Hi,

Agree with Taras on three levels. It's there in odp_version.h already, but we 
may need to revise the comments a bit.

The main digit must be reserved for ODP API generations (major reorganizations, 
etc). If it would be used only to indicate backward incompatibility, we'd be in 
ODP 15.0 in couple of months... Similarly I see that after 1.0 comes 1.1 (2.0 
would be major rework of the whole thing).

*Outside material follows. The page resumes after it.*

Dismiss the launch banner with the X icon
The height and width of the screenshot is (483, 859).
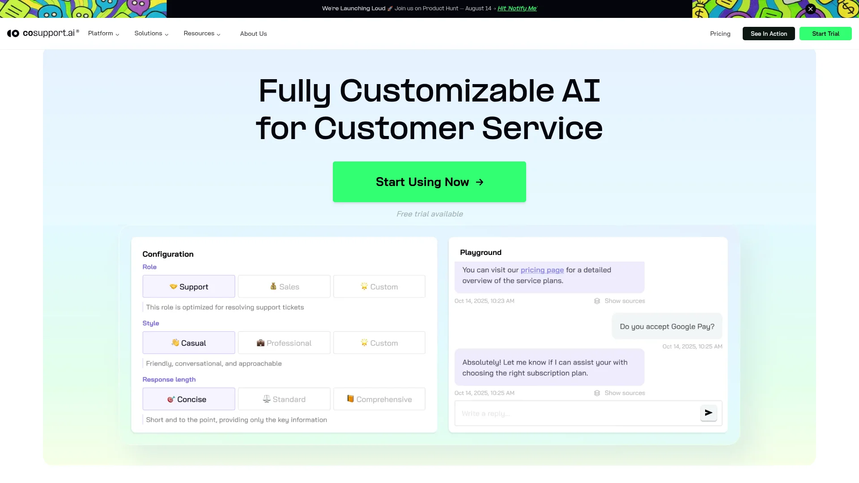(810, 8)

So, first two digits indicate (potential) backward incompatibility. Third one 
can be used for backward compatible changes (small additions, bug fixes, 
missing doxygen comments, documentation bugs, white spaces, etc). The point 
being that if all three are the same, it's 100% the same. If first two are the 
same, application compiles and runs without any change.

-Petri  


> -----Original Message-----
> From: ext Taras Kondratiuk [mailto:[email protected]]
> Sent: Wednesday, September 10, 2014 6:10 PM
> To: Ola Liljedahl; Mike Holmes
> Cc: Savolainen, Petri (NSN - FI/Espoo); Taras Kondratiuk; lng-
> [email protected]
> Subject: Re: [lng-odp] [PATCH] linux-generic: version: Add macros to
> compare ODP versions
> 
> On 09/10/2014 05:35 PM, Ola Liljedahl wrote:
> > I think we should separate between ODP implementations and the ODP API.
> > Users (applications) are primarily interested in the API. Any API
> > changes can be separated into backwards and not backwards compatible
> > changes. I think a major.minor designation for the ODP API is sufficient
> > (there is no patch level of the API specification or?). The major number
> > changes for any incompatible changes (with minor number reset), the
> > minor number changes for any backwards compatible change (with major
> > number kept). Small or big change is not relevant.
> 
> I had in mind a bit different schema: major.minor.sub.
> - 'major.minor' is an official ODP release version, like v1.0 we are
>    going to have by EOY.
> - 'sub' is a version that must be incremented on each incompatible
>    API change (syntax or semantics) between releases. It is reset on
>    each major.minor change.
> 
> IMO there is no point to change API version for backward compatible
> changes.
> 
> >
> > One can imagine an application that attempts to handle changes (bugs and
> > bug fixes) in the ODP implementation by checking which version
> > (including the C number as defined below) the implementation is at. But
> > this will be difficult with ODP since there will be multiple
> > implementations and those can and will likely have different version
> > sequences. The application would also need a mean to identify which ODP
> > implementation it is using.
> 
> Currently ODP_VERSION_API* macros address only API versions.
> Adding versions for implementation is a separate story. To use it we
> may need a way for application to detect which implementation is used.
> Maybe expose define like ODP_PLATFORM_LINUX_GENERIC.